### WHAT IS REQUIRED:
Turn the lines of the listing below into a numbered list, skipping any blank lines. Leave the pictures out of your list.

# start of RECORDS FOR THIS TASK

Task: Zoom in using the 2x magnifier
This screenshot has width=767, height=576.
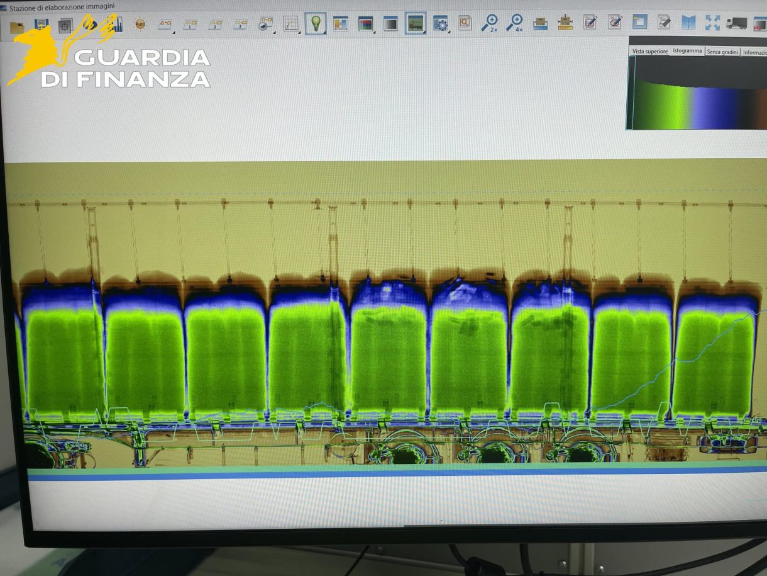Action: (x=488, y=23)
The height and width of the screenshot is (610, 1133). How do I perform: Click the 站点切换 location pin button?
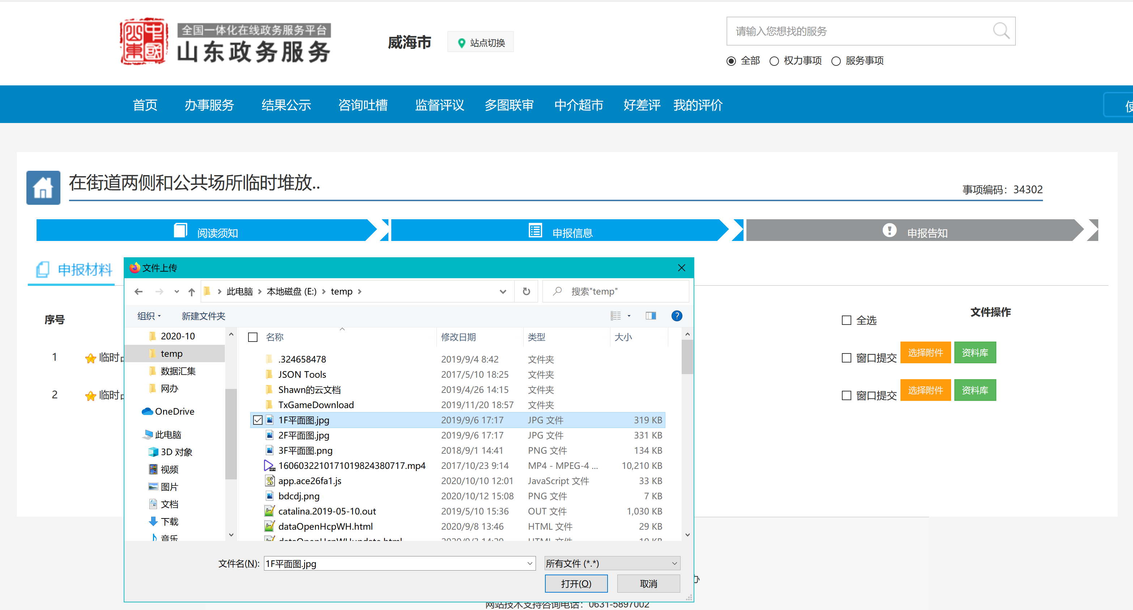[x=481, y=43]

# end of RECORDS FOR THIS TASK

### RESULT:
1. Task: Zoom in using the 2x magnifier
2. This screenshot has width=767, height=576.
3. Action: (x=488, y=23)
4. The height and width of the screenshot is (610, 1133). How do I perform: Click the 站点切换 location pin button?
5. [x=481, y=43]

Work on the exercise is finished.